Your task is to repeat each record verbatim, exactly as it was written.

+++ DATASET EXTRACT

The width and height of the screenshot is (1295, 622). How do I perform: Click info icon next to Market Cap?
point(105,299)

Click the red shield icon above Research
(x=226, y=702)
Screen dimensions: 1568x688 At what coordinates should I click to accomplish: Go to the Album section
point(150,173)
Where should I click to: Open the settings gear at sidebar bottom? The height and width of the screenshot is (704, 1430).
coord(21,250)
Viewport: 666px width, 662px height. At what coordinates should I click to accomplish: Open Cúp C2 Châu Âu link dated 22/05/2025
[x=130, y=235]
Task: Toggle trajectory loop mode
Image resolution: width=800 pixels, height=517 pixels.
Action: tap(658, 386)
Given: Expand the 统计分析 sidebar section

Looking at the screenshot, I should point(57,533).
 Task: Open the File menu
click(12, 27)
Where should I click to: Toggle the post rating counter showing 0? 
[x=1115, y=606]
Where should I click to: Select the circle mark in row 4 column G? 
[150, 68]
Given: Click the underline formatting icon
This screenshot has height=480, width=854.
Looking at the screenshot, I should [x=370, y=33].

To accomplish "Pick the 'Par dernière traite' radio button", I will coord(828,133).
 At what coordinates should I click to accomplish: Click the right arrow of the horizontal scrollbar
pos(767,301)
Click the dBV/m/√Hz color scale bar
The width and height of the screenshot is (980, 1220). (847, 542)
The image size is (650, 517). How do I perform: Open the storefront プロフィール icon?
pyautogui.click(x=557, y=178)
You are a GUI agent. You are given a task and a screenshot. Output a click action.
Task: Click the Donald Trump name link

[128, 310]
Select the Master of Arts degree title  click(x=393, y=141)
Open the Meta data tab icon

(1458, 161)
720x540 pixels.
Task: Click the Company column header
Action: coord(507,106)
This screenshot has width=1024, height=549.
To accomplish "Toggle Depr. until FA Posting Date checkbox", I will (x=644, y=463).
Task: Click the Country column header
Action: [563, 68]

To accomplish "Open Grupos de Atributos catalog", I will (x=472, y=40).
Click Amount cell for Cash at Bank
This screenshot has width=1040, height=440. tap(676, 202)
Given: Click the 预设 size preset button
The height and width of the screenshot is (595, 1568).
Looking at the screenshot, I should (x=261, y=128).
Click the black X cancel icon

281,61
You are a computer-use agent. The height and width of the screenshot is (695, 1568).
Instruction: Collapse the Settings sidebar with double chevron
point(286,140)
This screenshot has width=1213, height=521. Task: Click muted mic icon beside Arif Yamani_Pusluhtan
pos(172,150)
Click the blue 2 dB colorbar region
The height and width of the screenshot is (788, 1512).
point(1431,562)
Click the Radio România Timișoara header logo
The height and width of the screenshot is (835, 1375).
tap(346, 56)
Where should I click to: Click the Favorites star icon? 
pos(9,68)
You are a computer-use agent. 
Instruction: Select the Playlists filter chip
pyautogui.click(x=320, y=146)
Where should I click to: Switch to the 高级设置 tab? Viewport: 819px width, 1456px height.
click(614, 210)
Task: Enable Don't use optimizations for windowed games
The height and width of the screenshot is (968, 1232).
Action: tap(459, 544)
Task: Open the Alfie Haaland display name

++++++

**PROBLEM SOLUTION**.
The width and height of the screenshot is (1295, 622). How do I perform: Click info icon next to Market Cap?
point(105,299)

Click the red shield icon above Research
(x=226, y=702)
Screen dimensions: 1568x688 At what coordinates should I click to accomplish: Go to the Album section
point(150,173)
Where should I click to: Open the settings gear at sidebar bottom? The height and width of the screenshot is (704, 1430).
coord(21,250)
Viewport: 666px width, 662px height. At what coordinates should I click to accomplish: Open Cúp C2 Châu Âu link dated 22/05/2025
[x=130, y=235]
Task: Toggle trajectory loop mode
Image resolution: width=800 pixels, height=517 pixels.
Action: tap(658, 386)
Given: Expand the 统计分析 sidebar section

Looking at the screenshot, I should point(57,533).
 Task: Open the File menu
click(12, 27)
Where should I click to: Toggle the post rating counter showing 0? 
[x=1115, y=606]
Where should I click to: Select the circle mark in row 4 column G? 
[150, 68]
Given: Click the underline formatting icon
This screenshot has height=480, width=854.
Looking at the screenshot, I should [x=370, y=33].

To accomplish "Pick the 'Par dernière traite' radio button", I will coord(828,133).
 At what coordinates should I click to accomplish: Click the right arrow of the horizontal scrollbar
pos(767,301)
Click the dBV/m/√Hz color scale bar
The width and height of the screenshot is (980, 1220). (847, 542)
The image size is (650, 517). How do I perform: Open the storefront プロフィール icon?
pyautogui.click(x=557, y=178)
You are a GUI agent. You are given a task and a screenshot. Output a click action.
Task: Click the Donald Trump name link

[128, 310]
Select the Master of Arts degree title  click(x=393, y=141)
Open the Meta data tab icon

(1458, 161)
720x540 pixels.
Task: Click the Company column header
Action: coord(507,106)
This screenshot has width=1024, height=549.
To accomplish "Toggle Depr. until FA Posting Date checkbox", I will (x=644, y=463).
Task: Click the Country column header
Action: [563, 68]

To accomplish "Open Grupos de Atributos catalog", I will (x=472, y=40).
Click Amount cell for Cash at Bank
This screenshot has width=1040, height=440. tap(676, 202)
Given: Click the 预设 size preset button
The height and width of the screenshot is (595, 1568).
Looking at the screenshot, I should (x=261, y=128).
Click the black X cancel icon

281,61
You are a computer-use agent. The height and width of the screenshot is (695, 1568).
Instruction: Collapse the Settings sidebar with double chevron
point(286,140)
This screenshot has width=1213, height=521. Task: Click muted mic icon beside Arif Yamani_Pusluhtan
pos(172,150)
Click the blue 2 dB colorbar region
The height and width of the screenshot is (788, 1512).
point(1431,562)
Click the Radio România Timișoara header logo
The height and width of the screenshot is (835, 1375).
tap(346, 56)
Where should I click to: Click the Favorites star icon? 
pos(9,68)
You are a computer-use agent. 
Instruction: Select the Playlists filter chip
pyautogui.click(x=320, y=146)
Where should I click to: Switch to the 高级设置 tab? Viewport: 819px width, 1456px height.
click(614, 210)
Task: Enable Don't use optimizations for windowed games
The height and width of the screenshot is (968, 1232).
Action: tap(459, 544)
Task: Open the Alfie Haaland display name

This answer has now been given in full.